# Foundations of Probability and Statistics

### - Overview

Artificial intelligence (AI) is nearly always associated with computer science and engineering. Although obviously dependent on massive computational resources, AI has nevertheless required substantial statistical input along its entire developmental path.

Both probability and statistics are important in AI and machine learning (ML). Probability is a fundamental concept in ML. It allows you to model uncertainty, variability, and noise in your data and algorithms. Probability is about predicting the likelihood of future events.

ML algorithms are designed to learn from data and make predictions or decisions based on that data. However, this process is inherently uncertain, as the data may contain noise or be incomplete. Probability and statistics are best applied in ML by using them to model uncertainty, characterize predictor behavior, and make predictions about future events.

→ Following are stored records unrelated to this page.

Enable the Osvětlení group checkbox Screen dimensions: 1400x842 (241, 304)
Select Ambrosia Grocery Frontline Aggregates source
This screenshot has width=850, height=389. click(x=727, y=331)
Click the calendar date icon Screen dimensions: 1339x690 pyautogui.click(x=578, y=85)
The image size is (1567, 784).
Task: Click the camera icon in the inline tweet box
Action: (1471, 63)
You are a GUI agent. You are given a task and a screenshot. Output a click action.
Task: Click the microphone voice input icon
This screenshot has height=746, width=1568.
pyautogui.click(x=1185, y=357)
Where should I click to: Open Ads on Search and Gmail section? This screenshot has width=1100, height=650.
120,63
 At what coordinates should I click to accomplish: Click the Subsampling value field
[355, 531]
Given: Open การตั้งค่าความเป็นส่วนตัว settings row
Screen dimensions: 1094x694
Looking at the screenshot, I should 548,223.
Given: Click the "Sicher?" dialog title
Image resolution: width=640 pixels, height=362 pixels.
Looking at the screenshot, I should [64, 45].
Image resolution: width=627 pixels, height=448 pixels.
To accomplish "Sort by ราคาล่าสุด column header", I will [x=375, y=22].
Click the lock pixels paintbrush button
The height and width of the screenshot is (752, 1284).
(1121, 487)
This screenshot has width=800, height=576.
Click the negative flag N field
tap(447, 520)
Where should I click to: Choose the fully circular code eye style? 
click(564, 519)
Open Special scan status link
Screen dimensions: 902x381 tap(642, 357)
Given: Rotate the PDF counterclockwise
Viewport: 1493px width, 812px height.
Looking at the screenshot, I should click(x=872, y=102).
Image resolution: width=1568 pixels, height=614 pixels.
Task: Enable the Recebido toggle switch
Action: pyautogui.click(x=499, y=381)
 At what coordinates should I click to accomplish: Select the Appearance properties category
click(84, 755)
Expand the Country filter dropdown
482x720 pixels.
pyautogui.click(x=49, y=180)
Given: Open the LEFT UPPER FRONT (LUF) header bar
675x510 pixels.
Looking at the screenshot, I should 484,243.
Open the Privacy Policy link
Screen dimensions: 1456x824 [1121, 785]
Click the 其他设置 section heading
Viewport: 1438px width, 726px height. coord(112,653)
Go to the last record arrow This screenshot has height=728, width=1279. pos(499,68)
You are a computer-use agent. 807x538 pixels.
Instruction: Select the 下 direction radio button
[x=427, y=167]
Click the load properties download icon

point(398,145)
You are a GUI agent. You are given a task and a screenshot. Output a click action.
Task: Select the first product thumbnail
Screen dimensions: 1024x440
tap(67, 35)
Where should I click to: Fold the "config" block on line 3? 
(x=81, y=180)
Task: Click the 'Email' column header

Statistics is used for making predictions and drawing insights from data. Statistics involves the analysis of the frequency of past events. Statistical foundation is crucial to finding insights and drawing conclusions from the data.

ML heavily utilizes statistics, and statistics is built upon probability theory. However, there are fundamental differences in the mindsets. Probability enables us to reason about uncertainty; statistics quantifies and explains it. ML makes predictions from data.

Please refer to the following for more information:

- Wikipedia:
**Probability** - Wikipedia:
**Statistics**

**- Cheat Sheets**

Please refer to the following for more information.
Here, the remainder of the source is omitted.